Harry and Meghan: Assessing The Damage They’ve Done To The British Monarchy and to the US State Dept

fake_royals

THE FAKE ROYALS

Despite being unsponsored and uninvited, the couple have visited Mexico, Colombia, Nigeria, Jordan and now Australia. Harry does not represent the United Kingdom and Meghan certainly does not represent the United States.

BY LADY ARGLWYDDES AWBREY

Impact on the British Monarchy and the United States

In recent years, Prince Harry and Meghan Markle have undertaken a series of high-profile international visits—to countries such as Mexico, Colombia, Nigeria, Jordan, and Australia—without formal sponsorship or diplomatic mandate. While framed as humanitarian or advocacy-driven engagements, these trips often resemble quasi-royal tours, complete with media coverage, meetings with local figures, and speeches on global issues like mental health and international cooperation.



A Historical Parallel: Edward VIII and Wallis Simpson visiting nazis in Germany

The challenge is not that private individuals travel or advocate—it’s that their royal titles and global recognition create ambiguity. Audiences, particularly abroad, may reasonably assume they are acting on behalf of either the British monarchy or even, by extension, Western political interests. In reality, they represent neither officially.


For the monarchy, the issue is one of brand integrity and constitutional neutrality. The royal family operates under strict conventions: senior working royals represent the state, avoid political commentary, and act only with government alignment. And the United States never elected or chose Meghan Markle as an Ambassador.

When Harry and Meghan speak on international relations or social policy without that framework, it risks:

  • Diluting the monarchy’s neutrality: Their statements can be misinterpreted as reflecting royal positions.
  • Creating diplomatic awkwardness: Host nations may treat these visits as semi-official, leading to confusion or tension.
  • Undermining hierarchy and protocol: Official royal tours are carefully coordinated; unsanctioned ones disrupt that clarity.

This tension echoes earlier royal crises, particularly the legacy of Edward VIII.

After his abdication in 1936, Edward—later known as the Duke of Windsor—traveled internationally with Wallis Simpson, his American wife Wallis Simpson. Like Harry and Meghan, they occupied an ambiguous space: globally, socially influential, but constitutionally irrelevant.


Their travels, including controversial visits such as their 1937 trip to Nazi Germany, drew criticism for:

  • Acting without official authority while leveraging royal status
  • Engaging in politically sensitive environments
  • Generating headlines that reflected back on Britain despite no formal role

The key similarity lies in perception versus reality.

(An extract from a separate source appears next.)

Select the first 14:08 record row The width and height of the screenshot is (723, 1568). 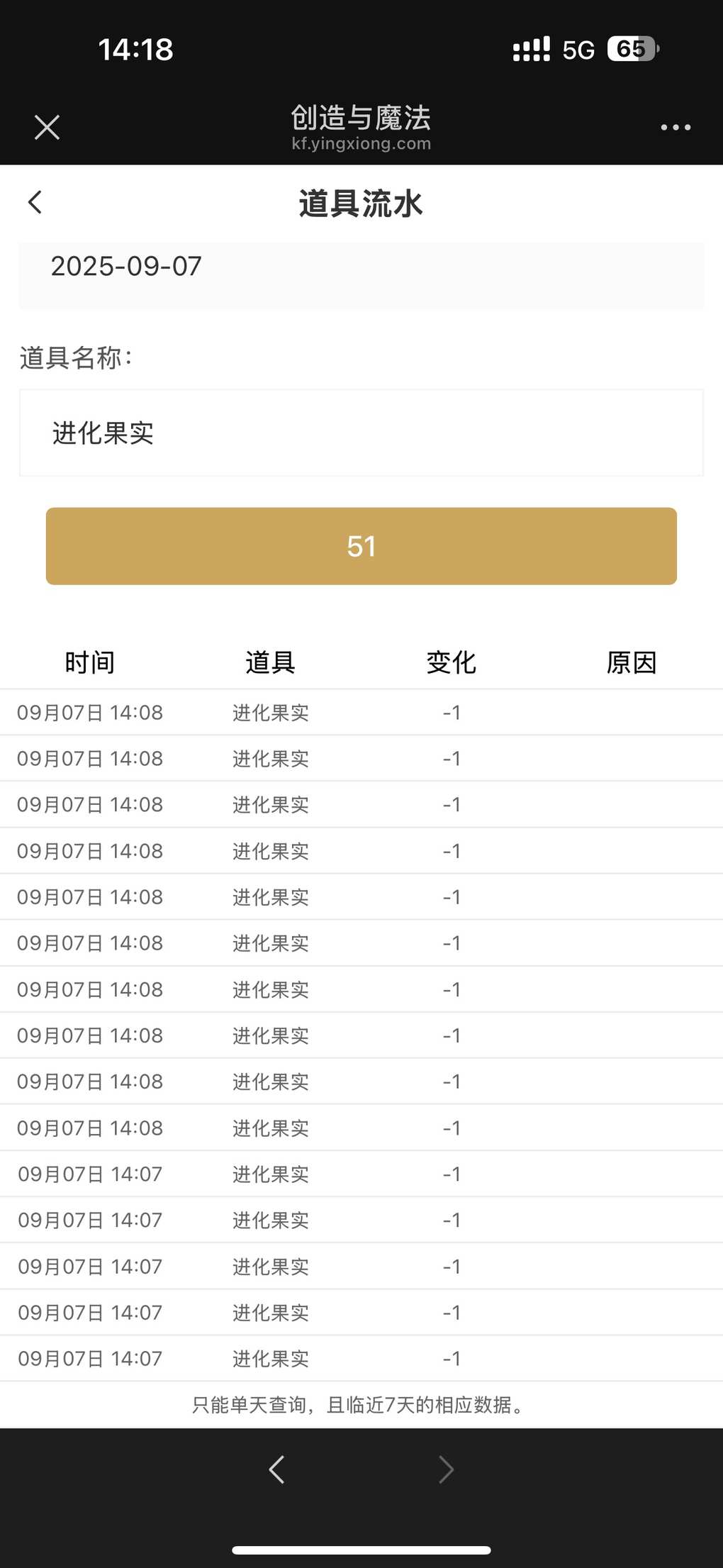361,712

Both couples operated as high-profile figures whose presence carried symbolic weight far beyond their station and reality.


Implications for the United States

While Harry is British, Meghan’s American identity introduces another layer. When the couple speaks on global issues—especially topics like governance, public health, or social justice—they can be perceived as informal ambassadors of American values.

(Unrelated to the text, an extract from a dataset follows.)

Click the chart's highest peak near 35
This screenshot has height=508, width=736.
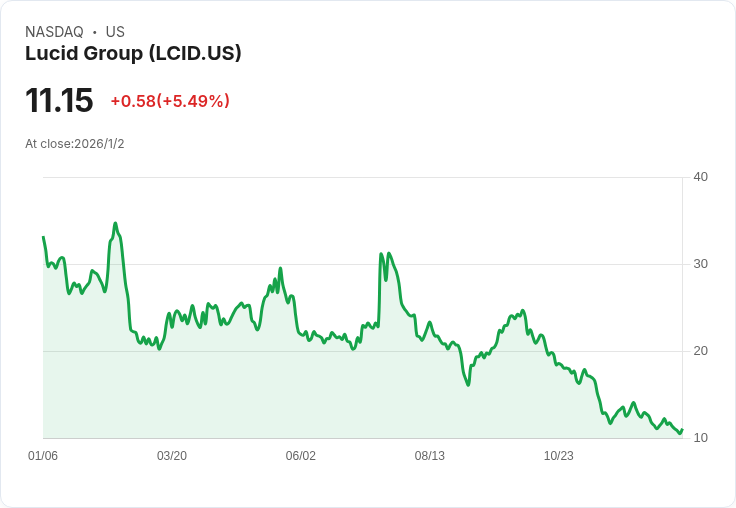pos(115,223)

This creates several concerns:

  • Unaccountable representation: They are not elected officials, diplomats, or policy experts.
  • Policy ambiguity: Their statements may conflict with official U.S. positions or priorities.
  • Soft power distortion: Influence without accountability can complicate how U.S. perspectives are interpreted abroad.

In essence, they operate in a space where celebrity intersects with geopolitics—without the guardrails typically required in that arena.


Expertise and Authority

Another criticism often raised is the gap between the subjects they address—such as mental health systems or international relations—and their formal training. While advocacy does not require academic credentials, sustained engagement on complex global issues typically benefits from deep expertise or institutional backing.

Without that, there is a risk of:

  • Oversimplifying nuanced issues
  • Promoting generalized solutions across vastly different cultural contexts
  • Centering personality over substance

Symbolism, Celebrity, and Consequence

Ultimately, the comparison to Edward VIII is less about identical actions and more about structural similarity:

  • Both couples leveraged global fascination with royalty
  • Both operated outside official systems while still benefiting from royal association
  • Both created diplomatic and reputational ripple effects for their home countries

The modern twist is the amplification effect of media and digital platforms. Where Edward and Wallis generated newspaper headlines, Harry and Meghan command instantaneous global attention.


Conclusion

The core issue is not travel or advocacy—it is ambiguity. When globally recognized figures with royal ties engage internationally without formal roles, they occupy a gray zone that can blur diplomacy, celebrity, and influence.

History shows, through figures like Edward VIII, that this ambiguity can carry lasting consequences. Whether the current situation reaches that level remains to be seen, but the parallels are strong enough to warrant serious reflection on the boundaries between private initiative and public symbolism.